Media Unlimited is a sound overview of how we have become affected — or disaffected — by the media. More should be written. As Jim Fallows writes in an open letter to Gitlin on Atlantic Unbound, “I wonder if you could sharpen . . . your contention about what aspects of the modern media you consider most worrisome.” Gitlin’s inability to differentiate between ‘good’ and ‘bad,’ media, or whether there is any, adds to the murkiness of the book. One can’t help but wonder Gitlin’s response if asked: Was watching the news coverage of September 11 the same kowtowing to the media giants, as, say, watching Jerry Springer or Ricki Lake?
In an interview with Phil Kloer of the Atlanta Journal-Constitution, Gitlin recently stated, “I do think the media-saturated life is something of a travesty of human existence, and something of a defeat of the values we claim to cherish.” Hopefully, in his next work, Gitlin will tell us more of these values, and how we can avoid this travesty of human existence.

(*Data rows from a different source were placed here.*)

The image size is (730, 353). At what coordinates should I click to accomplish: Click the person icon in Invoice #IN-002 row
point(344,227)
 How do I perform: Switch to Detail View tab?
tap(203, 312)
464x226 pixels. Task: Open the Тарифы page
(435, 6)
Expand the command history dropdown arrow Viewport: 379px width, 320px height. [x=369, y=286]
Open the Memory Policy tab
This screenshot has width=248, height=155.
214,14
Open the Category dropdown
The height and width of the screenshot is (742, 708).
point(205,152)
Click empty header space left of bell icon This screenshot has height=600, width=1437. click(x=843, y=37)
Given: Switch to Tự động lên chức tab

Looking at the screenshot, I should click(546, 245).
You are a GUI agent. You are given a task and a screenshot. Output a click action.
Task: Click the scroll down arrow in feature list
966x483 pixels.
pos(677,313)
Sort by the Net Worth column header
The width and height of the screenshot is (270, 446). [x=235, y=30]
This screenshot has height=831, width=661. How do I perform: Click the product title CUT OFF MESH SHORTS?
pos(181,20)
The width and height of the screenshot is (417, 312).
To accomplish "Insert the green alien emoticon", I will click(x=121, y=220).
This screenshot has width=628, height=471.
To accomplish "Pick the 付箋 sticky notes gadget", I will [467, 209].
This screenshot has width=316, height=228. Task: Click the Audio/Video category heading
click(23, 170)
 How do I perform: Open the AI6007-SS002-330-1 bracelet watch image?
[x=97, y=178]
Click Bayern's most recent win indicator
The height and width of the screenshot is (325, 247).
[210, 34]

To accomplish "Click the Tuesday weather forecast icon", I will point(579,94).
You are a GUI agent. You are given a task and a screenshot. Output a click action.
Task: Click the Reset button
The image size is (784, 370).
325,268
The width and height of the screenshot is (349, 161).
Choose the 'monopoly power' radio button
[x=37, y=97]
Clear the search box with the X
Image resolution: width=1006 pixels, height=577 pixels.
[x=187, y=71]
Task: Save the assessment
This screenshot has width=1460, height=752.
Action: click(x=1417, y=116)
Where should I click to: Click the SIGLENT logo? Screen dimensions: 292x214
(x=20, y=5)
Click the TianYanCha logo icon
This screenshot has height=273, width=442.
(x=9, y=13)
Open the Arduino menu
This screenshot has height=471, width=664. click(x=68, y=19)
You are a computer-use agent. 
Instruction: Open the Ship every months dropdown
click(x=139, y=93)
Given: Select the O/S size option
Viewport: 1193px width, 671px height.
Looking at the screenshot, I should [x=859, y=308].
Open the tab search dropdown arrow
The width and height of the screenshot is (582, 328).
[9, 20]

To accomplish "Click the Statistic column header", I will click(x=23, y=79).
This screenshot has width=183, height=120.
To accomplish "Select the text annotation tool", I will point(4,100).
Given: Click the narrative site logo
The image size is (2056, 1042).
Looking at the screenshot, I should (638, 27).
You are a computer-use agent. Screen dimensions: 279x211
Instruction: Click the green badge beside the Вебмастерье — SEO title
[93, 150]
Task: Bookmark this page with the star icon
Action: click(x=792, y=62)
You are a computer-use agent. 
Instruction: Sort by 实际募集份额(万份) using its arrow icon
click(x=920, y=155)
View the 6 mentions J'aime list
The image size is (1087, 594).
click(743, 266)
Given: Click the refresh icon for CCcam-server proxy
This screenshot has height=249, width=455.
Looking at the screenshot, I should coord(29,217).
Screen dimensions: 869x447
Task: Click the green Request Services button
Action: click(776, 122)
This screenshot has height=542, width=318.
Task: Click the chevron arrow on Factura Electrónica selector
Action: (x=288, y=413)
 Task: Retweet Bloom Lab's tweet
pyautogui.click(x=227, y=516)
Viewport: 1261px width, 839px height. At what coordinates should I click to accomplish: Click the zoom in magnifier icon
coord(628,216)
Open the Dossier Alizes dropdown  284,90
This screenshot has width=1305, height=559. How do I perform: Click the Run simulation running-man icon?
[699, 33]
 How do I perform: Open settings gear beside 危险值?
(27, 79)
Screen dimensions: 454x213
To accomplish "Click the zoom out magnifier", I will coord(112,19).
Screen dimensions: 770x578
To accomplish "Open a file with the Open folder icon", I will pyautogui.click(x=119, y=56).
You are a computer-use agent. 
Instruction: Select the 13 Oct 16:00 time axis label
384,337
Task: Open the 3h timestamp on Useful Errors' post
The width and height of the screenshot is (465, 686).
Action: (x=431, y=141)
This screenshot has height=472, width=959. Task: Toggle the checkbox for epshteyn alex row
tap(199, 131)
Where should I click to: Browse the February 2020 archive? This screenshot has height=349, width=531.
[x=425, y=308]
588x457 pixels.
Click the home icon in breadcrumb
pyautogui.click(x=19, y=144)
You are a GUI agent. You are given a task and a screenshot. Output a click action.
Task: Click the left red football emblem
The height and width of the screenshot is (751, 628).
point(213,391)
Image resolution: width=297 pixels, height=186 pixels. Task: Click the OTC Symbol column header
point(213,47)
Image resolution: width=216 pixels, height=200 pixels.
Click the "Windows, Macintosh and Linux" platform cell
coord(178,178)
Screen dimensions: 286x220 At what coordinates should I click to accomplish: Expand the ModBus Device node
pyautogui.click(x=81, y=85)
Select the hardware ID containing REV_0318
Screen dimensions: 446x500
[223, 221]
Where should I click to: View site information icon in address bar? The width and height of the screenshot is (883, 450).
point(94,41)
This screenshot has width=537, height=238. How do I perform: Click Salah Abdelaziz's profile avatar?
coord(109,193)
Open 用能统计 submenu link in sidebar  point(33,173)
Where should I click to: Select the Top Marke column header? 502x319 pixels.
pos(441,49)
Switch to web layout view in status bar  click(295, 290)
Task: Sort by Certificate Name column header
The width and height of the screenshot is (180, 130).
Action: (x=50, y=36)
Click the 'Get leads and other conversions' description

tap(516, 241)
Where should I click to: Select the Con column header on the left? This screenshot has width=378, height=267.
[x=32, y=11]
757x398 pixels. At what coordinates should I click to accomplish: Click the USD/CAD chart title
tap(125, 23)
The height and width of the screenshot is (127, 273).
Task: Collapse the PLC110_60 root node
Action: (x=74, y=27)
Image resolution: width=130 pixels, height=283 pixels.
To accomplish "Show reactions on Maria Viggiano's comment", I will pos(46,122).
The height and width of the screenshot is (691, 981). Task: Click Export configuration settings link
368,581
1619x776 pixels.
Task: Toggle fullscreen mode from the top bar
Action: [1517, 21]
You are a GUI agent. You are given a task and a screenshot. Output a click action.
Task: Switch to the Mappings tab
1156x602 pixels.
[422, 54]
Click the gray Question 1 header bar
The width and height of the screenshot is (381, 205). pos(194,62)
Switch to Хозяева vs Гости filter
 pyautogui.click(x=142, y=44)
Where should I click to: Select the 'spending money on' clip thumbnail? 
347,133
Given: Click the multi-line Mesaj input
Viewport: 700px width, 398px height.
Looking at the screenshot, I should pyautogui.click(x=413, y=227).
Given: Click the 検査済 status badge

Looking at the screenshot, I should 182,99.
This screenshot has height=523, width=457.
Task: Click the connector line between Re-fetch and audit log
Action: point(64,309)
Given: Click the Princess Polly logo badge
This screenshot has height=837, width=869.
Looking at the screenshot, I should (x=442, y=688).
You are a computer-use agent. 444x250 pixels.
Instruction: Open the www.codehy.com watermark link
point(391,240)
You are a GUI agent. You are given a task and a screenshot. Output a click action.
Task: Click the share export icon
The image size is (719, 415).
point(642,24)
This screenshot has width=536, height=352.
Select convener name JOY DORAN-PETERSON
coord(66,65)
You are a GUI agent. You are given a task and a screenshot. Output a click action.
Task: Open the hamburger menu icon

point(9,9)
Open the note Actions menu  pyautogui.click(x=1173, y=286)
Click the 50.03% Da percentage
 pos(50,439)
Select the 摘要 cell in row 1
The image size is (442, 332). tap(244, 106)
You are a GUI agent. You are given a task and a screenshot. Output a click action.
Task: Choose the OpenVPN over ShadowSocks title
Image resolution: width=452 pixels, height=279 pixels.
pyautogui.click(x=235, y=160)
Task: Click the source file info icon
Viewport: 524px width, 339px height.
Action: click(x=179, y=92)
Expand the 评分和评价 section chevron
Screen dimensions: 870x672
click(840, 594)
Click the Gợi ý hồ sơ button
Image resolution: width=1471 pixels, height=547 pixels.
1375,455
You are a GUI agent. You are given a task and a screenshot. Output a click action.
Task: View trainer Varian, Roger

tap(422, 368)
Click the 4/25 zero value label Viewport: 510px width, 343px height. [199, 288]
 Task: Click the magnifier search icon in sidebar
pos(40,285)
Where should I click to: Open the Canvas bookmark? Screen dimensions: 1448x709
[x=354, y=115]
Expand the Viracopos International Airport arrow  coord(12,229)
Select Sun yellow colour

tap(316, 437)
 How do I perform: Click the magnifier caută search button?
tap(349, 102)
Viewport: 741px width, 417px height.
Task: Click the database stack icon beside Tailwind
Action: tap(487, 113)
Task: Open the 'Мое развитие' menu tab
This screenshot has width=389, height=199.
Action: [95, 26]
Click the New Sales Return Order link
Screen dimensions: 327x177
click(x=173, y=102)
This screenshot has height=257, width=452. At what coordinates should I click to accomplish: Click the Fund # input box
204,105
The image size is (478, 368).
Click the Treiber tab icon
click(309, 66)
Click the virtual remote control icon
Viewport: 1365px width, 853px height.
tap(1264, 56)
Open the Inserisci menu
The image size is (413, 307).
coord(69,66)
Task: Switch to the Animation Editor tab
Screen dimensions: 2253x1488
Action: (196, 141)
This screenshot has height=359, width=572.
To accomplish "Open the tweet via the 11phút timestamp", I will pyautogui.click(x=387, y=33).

“The most important thing about the communications we live among is not that they deceive (which they do); or that they broadcast a limiting ideology (which they do); or emphasize sex and violence (which they do); or convey diminished images of the good, the true, and the normal (which they do); or corrode the quality of art (which they also do; or reduce language (which they surely do) but that with all their lies, skews, and shallow pleasures, they saturate our way of life with a promise of feeling?”